Excerpted records START

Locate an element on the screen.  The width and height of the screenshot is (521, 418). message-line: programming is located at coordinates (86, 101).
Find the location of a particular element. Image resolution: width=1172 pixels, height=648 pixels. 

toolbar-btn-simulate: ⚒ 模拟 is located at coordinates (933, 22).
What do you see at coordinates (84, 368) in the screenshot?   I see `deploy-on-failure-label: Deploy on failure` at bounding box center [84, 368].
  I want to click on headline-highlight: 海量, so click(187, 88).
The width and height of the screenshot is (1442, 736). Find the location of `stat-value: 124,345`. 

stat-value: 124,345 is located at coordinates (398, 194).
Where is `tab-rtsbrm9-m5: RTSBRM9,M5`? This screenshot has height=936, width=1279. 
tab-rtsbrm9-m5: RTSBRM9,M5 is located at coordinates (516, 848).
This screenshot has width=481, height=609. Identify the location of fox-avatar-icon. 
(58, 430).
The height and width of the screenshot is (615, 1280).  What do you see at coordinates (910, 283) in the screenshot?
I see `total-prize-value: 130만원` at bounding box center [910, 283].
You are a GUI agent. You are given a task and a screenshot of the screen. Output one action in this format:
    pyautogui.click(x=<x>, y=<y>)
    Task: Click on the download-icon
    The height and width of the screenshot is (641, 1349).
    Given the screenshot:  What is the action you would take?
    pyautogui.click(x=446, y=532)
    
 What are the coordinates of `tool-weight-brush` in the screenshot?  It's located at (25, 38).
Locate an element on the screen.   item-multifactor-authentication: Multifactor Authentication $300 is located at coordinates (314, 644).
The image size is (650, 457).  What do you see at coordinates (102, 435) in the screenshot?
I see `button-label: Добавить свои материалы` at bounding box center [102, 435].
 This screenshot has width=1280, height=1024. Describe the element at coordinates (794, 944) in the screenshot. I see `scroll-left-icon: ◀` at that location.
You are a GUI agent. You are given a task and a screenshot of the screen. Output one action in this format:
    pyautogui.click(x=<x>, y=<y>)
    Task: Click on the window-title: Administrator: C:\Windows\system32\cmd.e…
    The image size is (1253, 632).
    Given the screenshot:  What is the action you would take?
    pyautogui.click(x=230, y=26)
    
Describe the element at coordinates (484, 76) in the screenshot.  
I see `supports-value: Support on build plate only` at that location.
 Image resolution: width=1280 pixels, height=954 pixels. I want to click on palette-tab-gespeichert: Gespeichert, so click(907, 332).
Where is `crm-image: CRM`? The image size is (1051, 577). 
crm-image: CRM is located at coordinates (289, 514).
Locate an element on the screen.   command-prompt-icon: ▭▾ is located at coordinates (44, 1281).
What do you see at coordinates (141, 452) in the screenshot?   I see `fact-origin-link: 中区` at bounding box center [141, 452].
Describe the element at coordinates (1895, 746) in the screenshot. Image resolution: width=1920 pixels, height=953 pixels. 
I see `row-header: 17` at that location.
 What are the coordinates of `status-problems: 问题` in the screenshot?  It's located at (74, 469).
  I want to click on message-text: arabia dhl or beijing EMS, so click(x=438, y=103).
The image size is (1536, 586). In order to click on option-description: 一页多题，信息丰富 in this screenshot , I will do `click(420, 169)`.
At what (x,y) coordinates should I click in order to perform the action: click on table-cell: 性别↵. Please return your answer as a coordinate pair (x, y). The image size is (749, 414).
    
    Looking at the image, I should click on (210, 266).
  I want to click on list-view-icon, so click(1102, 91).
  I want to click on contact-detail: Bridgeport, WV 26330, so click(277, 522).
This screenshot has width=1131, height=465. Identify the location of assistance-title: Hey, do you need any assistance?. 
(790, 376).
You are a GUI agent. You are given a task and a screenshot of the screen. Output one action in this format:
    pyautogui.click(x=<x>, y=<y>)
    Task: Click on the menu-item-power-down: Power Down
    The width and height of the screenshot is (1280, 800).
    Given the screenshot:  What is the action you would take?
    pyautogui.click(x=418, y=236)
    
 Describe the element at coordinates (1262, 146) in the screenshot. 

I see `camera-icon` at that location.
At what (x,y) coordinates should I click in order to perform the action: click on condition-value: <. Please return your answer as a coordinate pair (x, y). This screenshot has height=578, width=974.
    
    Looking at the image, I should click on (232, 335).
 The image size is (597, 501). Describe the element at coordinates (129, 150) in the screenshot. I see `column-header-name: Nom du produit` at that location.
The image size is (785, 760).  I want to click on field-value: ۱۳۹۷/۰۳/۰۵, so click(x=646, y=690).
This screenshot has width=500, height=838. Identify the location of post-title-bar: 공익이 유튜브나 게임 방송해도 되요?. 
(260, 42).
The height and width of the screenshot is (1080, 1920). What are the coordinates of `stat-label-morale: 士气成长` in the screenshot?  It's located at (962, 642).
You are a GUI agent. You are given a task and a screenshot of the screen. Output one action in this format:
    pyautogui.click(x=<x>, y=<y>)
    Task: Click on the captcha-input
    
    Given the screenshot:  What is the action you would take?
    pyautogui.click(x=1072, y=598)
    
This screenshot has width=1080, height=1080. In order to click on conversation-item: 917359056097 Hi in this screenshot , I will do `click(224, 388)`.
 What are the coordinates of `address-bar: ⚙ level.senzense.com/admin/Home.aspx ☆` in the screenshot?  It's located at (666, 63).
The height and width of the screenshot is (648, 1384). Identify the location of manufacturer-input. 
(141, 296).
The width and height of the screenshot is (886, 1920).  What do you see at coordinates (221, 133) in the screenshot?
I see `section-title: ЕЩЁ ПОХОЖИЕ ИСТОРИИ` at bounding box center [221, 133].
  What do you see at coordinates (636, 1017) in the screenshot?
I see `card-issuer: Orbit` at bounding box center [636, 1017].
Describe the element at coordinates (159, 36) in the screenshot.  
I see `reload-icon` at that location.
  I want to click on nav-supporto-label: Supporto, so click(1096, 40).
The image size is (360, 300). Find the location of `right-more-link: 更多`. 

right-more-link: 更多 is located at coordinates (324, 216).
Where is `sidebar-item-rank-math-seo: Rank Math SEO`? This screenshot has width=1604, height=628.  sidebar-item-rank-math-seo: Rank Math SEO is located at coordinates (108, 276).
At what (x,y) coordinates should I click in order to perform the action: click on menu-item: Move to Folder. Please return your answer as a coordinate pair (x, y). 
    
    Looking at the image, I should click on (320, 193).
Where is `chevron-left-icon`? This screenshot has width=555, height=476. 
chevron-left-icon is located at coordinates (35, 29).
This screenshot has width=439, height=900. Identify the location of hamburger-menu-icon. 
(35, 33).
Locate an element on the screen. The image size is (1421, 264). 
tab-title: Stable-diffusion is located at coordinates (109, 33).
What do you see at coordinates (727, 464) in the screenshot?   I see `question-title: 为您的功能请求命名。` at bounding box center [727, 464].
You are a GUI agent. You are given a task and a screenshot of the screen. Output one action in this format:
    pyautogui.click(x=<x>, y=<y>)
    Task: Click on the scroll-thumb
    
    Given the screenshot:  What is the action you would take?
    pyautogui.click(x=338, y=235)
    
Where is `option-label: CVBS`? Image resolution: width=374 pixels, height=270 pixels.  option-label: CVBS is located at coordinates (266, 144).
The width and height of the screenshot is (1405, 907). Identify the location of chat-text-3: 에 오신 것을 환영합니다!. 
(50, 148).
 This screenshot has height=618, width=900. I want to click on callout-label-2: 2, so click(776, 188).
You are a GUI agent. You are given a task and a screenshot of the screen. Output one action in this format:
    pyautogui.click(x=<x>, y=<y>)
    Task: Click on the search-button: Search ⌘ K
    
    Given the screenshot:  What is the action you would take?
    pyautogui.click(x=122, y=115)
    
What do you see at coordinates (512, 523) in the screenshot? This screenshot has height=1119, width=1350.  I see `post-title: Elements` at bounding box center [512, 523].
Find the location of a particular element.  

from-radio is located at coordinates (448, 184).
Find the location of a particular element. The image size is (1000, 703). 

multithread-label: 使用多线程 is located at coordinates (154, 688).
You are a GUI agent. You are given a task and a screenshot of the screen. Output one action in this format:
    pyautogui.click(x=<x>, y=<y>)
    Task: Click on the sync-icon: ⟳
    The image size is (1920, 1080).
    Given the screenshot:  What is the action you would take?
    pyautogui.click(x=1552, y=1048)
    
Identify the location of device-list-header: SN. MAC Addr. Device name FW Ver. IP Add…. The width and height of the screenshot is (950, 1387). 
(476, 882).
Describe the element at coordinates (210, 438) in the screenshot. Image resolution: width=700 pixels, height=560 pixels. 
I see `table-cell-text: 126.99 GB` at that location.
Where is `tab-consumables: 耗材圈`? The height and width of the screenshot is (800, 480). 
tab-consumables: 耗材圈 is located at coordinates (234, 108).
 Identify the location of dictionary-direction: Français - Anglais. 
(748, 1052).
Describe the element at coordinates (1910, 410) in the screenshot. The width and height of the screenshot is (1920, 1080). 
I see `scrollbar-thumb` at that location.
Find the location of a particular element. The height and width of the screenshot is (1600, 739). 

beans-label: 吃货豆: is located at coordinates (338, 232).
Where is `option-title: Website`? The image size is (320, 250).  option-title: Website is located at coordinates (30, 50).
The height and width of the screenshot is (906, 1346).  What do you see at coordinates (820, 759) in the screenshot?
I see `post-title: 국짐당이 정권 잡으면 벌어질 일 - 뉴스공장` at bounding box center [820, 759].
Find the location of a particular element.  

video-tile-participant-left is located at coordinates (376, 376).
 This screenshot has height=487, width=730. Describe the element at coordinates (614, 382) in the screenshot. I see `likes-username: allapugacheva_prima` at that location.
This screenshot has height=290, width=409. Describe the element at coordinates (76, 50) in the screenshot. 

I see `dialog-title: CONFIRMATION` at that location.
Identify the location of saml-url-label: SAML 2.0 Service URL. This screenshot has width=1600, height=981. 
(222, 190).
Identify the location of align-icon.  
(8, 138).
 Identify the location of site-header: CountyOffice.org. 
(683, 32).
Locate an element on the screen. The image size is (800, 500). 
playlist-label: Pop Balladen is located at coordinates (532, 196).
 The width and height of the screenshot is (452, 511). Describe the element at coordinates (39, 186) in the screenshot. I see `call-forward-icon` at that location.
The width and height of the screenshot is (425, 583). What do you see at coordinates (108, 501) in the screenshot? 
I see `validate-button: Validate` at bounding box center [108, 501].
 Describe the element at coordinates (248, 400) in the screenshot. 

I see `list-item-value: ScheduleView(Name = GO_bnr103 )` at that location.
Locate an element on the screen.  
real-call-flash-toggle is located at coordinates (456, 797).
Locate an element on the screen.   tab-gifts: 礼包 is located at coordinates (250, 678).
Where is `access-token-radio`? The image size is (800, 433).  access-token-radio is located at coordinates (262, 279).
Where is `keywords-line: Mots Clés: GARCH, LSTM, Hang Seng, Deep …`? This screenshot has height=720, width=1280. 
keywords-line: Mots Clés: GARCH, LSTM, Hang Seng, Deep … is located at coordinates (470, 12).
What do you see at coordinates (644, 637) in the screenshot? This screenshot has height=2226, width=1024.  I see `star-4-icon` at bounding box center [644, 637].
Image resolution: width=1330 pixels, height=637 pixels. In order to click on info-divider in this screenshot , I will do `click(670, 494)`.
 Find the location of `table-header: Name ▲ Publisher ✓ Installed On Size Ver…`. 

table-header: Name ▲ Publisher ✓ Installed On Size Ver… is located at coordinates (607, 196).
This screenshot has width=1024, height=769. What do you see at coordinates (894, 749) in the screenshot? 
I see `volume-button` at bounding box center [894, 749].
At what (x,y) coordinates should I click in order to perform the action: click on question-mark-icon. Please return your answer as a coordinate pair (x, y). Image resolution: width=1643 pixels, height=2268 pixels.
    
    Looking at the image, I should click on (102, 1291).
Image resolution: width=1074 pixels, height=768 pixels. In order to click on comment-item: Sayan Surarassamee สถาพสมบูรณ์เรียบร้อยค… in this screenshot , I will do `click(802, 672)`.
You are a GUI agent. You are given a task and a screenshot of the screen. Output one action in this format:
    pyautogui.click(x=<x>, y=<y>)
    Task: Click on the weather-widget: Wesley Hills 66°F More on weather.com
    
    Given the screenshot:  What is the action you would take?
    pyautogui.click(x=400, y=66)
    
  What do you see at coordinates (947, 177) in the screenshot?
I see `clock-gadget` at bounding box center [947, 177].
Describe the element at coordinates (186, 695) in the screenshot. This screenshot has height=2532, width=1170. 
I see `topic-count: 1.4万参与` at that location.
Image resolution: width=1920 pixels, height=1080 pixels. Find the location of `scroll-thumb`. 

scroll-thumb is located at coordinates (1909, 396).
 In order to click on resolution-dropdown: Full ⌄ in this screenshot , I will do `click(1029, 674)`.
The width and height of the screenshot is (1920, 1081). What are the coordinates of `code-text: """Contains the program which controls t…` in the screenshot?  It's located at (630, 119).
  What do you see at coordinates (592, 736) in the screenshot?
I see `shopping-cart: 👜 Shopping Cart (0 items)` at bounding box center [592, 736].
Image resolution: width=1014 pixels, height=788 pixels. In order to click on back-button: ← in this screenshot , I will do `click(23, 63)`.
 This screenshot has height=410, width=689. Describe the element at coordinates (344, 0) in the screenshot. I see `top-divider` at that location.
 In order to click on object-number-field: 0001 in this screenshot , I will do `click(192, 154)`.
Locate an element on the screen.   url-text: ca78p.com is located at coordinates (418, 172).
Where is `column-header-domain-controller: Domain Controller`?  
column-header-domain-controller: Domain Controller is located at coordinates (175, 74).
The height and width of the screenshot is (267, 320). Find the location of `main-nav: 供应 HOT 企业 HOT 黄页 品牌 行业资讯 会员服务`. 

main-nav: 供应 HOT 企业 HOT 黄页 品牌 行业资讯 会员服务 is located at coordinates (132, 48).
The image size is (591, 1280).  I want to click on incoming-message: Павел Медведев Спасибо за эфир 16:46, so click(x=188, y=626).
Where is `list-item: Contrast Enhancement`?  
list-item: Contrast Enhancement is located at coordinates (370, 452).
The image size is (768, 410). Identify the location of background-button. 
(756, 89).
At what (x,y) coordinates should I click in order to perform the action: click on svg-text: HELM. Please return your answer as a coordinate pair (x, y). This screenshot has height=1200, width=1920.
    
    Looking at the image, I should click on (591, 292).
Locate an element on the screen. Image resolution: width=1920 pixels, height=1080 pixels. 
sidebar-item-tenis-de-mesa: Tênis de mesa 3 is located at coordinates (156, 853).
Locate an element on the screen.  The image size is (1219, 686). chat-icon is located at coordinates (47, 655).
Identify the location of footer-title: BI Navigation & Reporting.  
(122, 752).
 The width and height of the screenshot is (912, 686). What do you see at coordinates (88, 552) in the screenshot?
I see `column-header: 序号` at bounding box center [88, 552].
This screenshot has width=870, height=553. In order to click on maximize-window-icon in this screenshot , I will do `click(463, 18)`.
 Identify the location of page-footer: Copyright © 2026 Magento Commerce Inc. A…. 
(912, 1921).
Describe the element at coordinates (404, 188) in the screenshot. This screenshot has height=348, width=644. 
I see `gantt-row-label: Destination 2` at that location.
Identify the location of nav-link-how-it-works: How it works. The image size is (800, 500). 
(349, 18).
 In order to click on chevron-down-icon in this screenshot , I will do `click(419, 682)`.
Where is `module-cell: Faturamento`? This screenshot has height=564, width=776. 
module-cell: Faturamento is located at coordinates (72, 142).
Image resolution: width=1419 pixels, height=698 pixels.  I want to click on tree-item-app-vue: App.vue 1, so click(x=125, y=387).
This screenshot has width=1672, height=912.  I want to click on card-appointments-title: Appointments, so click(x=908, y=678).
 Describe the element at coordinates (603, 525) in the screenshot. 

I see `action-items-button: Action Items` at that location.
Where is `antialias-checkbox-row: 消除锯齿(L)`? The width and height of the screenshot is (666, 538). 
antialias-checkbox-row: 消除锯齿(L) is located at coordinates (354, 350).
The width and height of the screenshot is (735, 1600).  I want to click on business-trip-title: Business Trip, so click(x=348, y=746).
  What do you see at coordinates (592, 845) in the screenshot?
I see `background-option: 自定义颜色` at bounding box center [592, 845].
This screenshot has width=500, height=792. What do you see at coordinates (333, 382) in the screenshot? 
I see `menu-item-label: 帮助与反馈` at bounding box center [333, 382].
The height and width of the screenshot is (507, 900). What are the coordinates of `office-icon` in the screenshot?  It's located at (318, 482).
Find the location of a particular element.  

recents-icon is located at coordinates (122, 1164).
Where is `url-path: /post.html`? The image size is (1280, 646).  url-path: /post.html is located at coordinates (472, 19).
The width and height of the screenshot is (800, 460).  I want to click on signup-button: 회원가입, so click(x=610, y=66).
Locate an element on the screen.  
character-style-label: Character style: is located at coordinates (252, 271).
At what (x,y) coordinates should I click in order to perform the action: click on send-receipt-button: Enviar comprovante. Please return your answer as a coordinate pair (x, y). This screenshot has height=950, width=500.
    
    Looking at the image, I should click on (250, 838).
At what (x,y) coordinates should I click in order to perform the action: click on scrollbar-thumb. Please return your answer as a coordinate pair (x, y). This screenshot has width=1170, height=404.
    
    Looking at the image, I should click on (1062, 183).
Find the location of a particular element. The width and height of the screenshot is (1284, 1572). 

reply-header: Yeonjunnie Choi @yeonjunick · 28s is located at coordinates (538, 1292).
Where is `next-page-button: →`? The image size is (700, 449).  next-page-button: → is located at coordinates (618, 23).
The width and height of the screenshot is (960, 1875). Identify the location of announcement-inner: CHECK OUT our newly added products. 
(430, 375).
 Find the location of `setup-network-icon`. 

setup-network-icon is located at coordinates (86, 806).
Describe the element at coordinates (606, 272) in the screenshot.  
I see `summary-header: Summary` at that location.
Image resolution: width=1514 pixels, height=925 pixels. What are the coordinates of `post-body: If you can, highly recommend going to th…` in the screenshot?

Excerpted records END

» Exercise aim
Reproduce verbatim every line of the records, from the line containing "This screenshot has width=1672, height=912." down to the line containing "character-style-label: Character style: is", with both end lines included.

» Result below
This screenshot has width=1672, height=912.  I want to click on card-appointments-title: Appointments, so click(x=908, y=678).
 Describe the element at coordinates (603, 525) in the screenshot. 

I see `action-items-button: Action Items` at that location.
Where is `antialias-checkbox-row: 消除锯齿(L)`? The width and height of the screenshot is (666, 538). 
antialias-checkbox-row: 消除锯齿(L) is located at coordinates (354, 350).
The width and height of the screenshot is (735, 1600).  I want to click on business-trip-title: Business Trip, so click(x=348, y=746).
  What do you see at coordinates (592, 845) in the screenshot?
I see `background-option: 自定义颜色` at bounding box center [592, 845].
This screenshot has width=500, height=792. What do you see at coordinates (333, 382) in the screenshot? 
I see `menu-item-label: 帮助与反馈` at bounding box center [333, 382].
The height and width of the screenshot is (507, 900). What are the coordinates of `office-icon` in the screenshot?  It's located at (318, 482).
Find the location of a particular element.  

recents-icon is located at coordinates (122, 1164).
Where is `url-path: /post.html`? The image size is (1280, 646).  url-path: /post.html is located at coordinates (472, 19).
The width and height of the screenshot is (800, 460).  I want to click on signup-button: 회원가입, so click(x=610, y=66).
Locate an element on the screen.  
character-style-label: Character style: is located at coordinates (252, 271).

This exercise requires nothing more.